Perkara tersebut teregister dengan nomor 99/Pid.Pra/2026/PN JKT.SEL dan mulai disidangkan pada Senin (29/6/2026).
Dalam perkara ini, Roy bertindak sebagai pemohon, sementara pihak termohon terdiri dari perwakilan Polda Metro Jaya dan Kejaksaan Tinggi DKI Jakarta. Kedua institusi tersebut hadir di persidangan untuk mengikuti proses pemeriksaan praperadilan.
Pemohon Persoalkan Keabsahan Upaya Paksa
Roy Suryo mempersoalkan tindakan upaya paksa yang dilakukan penyidik, khususnya penangkapan dan penggeledahan yang terjadi di kediamannya. Ia menilai aparat tidak menjalankan prosedur hukum acara pidana secara benar.
Roy menegaskan bahwa proses penggeledahan seharusnya mengikuti mekanisme yang berlaku, termasuk pemberitahuan kepada lingkungan setempat. Ia menyatakan bahwa hal tersebut tidak terjadi dalam pelaksanaan penggeledahan di rumahnya.
“Kalau ada upaya paksa untuk apa, pemanggilan atau bahkan penangkapan paksa itu, seharusnya tetap mengikuti aturan yang berlaku atau prosedur. Misalnya apa? Diketahui oleh RT, RW setempat. Ini sama sekali enggak ada. Sudah confirm, RT RW setempat tidak mengetahui ada peristiwa itu,” kata Roy di PN Jaksel, Senin (29/6).
Kronologi Penggeledahan Versi Pemohon
Roy Suryo juga memaparkan kronologi saat penggeledahan berlangsung. Ia menyebut kejadian terjadi pada pagi hari ketika dirinya sedang berada di ruang kerja di dalam rumah.
Ia mengaku terkejut ketika mengetahui penyidik sudah berada di dalam rumah, termasuk di area kamar. Roy juga menyampaikan bahwa situasi tersebut memicu kepanikan anggota keluarganya.
“Karena saya mendengar istri saya berteriak waktu itu. Ya kemudian saya langsung apa, saya memang sudah ada di kamar kerja, ya pagi-pagi saya sudah di kamar kerja, langsung saya menuju kamar dan ternyata di situ sudah berkumpul penyidik yang ada. Tanpa disertai satpam,” tutur dia.

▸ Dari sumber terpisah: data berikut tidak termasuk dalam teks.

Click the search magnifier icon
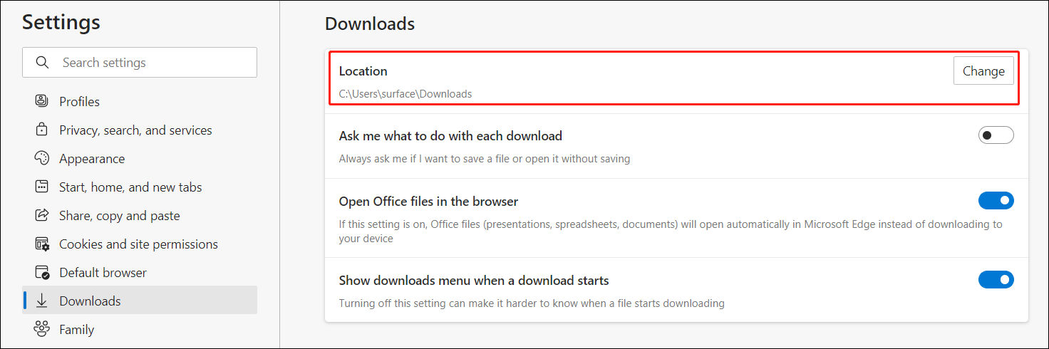This screenshot has height=349, width=1049. click(x=43, y=63)
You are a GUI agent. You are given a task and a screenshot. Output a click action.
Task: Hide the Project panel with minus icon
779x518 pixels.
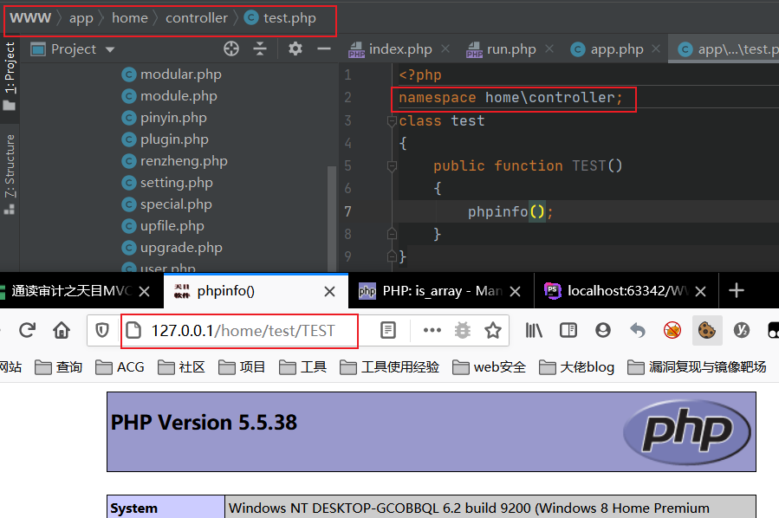click(x=324, y=49)
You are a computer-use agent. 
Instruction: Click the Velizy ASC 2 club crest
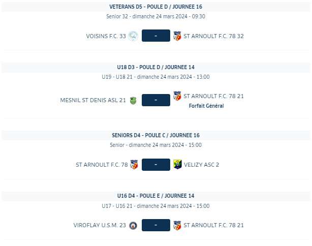point(177,164)
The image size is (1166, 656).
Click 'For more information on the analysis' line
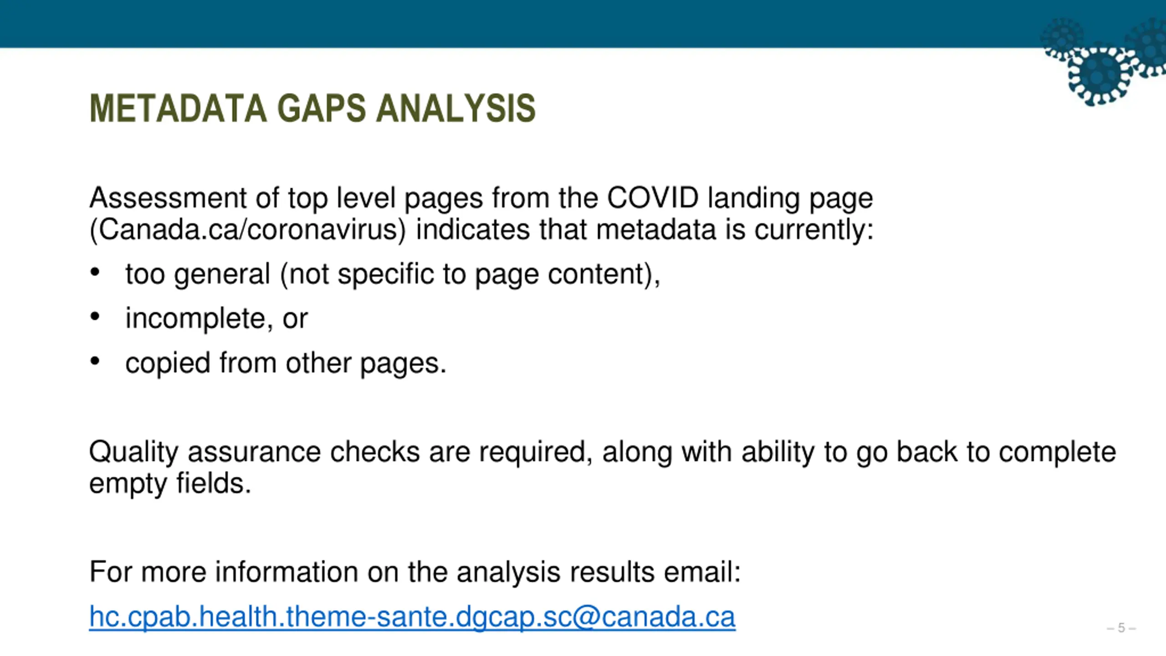[x=415, y=572]
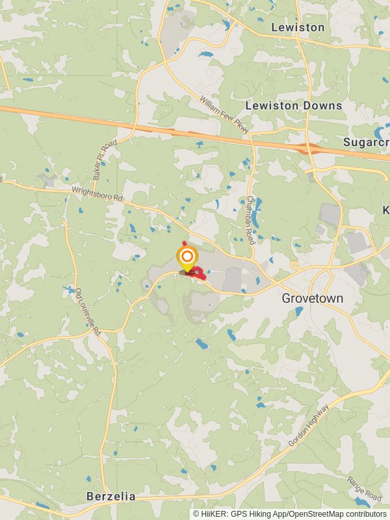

Dasar Hukum Permohonan Praperadilan
Atas peristiwa tersebut, Roy mengajukan praperadilan untuk menguji sah atau tidaknya tindakan penggeledahan dan upaya paksa yang dilakukan aparat penegak hukum. Ia menilai tindakan itu tidak hanya melanggar prosedur, tetapi juga berpotensi melanggar hak asasi manusia.
Roy menegaskan bahwa permohonan praperadilan ini berfokus pada pengujian tindakan hukum, bukan pada pokok perkara dugaan fitnah ijazah yang masih berjalan di pengadilan lain.
“Jadi apa yang kami prapidkan (praperadilan) adalah hal-hal yang memang tidak patut, tidak layak, dan melanggar hak asasi manusia, melanggar hukum juga,” ujarnya.
Posisi Perkara dan Penegasan Pemohon
Roy juga menegaskan bahwa langkah hukum yang ia tempuh tidak bertujuan menghambat proses pemeriksaan perkara utama. Ia menyatakan bahwa proses hukum terkait dugaan ijazah palsu tetap akan berjalan di pengadilan yang berwenang.
“Upaya ini (praperadilan)adalah upaya untuk pemenuhan hak-hak saya, ya karena sudah dilanggar. Dan ini sama sekali tidak ada ya upaya untuk memperlambat atau kemudian mengganggu apa peristiwa utamanya yang nanti akan berlangsung sidang di Pengadilan Negeri Jakarta Timur,” ucap dia.
Dengan demikian, sidang praperadilan ini akan menilai apakah tindakan penggeledahan dan upaya paksa yang dilakukan aparat telah sesuai dengan ketentuan hukum acara pidana atau justru melanggar prosedur yang berlaku. Putusan hakim nantinya akan menjadi penentu sah atau tidaknya tindakan tersebut dalam perspektif hukum acara pidana Indonesia.